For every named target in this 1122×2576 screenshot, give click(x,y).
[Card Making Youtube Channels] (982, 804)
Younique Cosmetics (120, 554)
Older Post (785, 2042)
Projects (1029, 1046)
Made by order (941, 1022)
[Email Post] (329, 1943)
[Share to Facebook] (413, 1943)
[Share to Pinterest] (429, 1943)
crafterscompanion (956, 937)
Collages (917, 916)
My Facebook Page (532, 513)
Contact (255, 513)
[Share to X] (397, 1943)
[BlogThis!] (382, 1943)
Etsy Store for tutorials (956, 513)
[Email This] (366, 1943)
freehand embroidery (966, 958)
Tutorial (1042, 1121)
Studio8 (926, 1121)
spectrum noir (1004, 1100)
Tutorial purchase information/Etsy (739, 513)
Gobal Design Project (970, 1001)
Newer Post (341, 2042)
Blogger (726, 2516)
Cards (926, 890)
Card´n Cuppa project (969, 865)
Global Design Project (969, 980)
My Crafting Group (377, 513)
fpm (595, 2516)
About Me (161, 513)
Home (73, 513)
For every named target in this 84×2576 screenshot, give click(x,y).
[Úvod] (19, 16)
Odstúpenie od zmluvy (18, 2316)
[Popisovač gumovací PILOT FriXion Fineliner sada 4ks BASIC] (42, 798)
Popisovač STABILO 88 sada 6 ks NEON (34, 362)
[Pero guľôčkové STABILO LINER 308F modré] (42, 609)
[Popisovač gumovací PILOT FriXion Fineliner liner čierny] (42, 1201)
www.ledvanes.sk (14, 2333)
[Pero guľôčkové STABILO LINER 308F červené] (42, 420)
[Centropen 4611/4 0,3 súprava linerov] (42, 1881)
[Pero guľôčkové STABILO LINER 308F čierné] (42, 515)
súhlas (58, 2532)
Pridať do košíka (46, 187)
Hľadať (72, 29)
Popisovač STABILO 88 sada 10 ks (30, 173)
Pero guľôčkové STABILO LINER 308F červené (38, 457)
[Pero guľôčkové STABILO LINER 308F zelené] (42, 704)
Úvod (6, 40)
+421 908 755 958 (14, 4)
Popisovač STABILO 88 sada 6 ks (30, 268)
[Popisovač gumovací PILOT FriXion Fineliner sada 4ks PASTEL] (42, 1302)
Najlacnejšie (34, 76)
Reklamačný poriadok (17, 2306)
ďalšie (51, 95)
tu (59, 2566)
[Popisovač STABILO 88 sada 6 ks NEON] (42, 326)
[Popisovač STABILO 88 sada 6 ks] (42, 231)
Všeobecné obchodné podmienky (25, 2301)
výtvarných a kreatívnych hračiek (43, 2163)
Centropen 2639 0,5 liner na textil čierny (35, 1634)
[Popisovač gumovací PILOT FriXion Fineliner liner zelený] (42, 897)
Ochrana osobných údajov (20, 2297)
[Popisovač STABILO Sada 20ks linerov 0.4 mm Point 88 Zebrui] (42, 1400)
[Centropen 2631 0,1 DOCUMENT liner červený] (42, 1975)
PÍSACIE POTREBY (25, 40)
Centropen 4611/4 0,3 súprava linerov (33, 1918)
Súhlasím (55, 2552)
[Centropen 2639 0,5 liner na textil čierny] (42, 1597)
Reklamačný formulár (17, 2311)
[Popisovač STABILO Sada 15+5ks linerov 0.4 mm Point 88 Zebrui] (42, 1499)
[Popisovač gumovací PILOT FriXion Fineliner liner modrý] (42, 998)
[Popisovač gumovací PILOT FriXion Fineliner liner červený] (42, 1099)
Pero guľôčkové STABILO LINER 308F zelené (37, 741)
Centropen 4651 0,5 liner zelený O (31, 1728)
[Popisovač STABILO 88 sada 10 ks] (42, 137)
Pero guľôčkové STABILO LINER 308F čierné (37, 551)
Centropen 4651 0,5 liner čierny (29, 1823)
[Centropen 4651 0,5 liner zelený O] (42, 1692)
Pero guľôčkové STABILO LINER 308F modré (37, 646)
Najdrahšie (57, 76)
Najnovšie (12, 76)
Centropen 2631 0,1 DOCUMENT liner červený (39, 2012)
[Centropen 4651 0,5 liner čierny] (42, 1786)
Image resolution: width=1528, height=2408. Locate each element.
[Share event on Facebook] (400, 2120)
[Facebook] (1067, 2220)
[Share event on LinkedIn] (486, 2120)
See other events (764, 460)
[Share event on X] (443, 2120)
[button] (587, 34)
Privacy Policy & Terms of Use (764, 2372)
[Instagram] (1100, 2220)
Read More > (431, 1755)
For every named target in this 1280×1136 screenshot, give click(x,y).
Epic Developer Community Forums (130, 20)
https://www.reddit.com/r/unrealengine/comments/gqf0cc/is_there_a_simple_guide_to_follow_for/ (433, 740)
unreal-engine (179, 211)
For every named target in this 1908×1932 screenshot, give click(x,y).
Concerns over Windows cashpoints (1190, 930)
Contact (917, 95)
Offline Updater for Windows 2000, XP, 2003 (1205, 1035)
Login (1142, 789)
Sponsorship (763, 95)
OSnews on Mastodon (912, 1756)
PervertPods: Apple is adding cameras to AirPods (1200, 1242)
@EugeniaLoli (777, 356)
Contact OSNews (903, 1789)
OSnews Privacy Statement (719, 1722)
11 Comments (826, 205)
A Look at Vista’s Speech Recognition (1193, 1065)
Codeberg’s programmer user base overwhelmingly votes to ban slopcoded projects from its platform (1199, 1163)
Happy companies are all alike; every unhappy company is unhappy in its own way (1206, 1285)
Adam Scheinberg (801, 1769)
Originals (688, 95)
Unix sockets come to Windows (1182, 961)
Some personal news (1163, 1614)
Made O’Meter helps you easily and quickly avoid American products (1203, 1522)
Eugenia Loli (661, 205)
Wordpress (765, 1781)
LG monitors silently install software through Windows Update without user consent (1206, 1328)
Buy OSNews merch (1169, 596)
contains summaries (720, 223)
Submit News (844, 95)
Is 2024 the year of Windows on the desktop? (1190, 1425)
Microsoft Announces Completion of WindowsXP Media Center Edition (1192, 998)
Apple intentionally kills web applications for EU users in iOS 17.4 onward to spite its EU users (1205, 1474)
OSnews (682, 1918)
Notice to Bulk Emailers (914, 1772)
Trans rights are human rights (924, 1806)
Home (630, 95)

---------------

◆ WHAT THE TASK REQUIRES: Identify each line of the material where the word "every" shows up, and copy it.

◆ TASK RESPONSE:
For every named target in this 1122×2576 screenshot, give click(x,y).
For every named target in this 84×2576 screenshot, give click(x,y).
For every named target in this 1280×1136 screenshot, give click(x,y).
For every named target in this 1908×1932 screenshot, give click(x,y).
Happy companies are all alike; every unhappy company is unhappy in its own way (1206, 1285)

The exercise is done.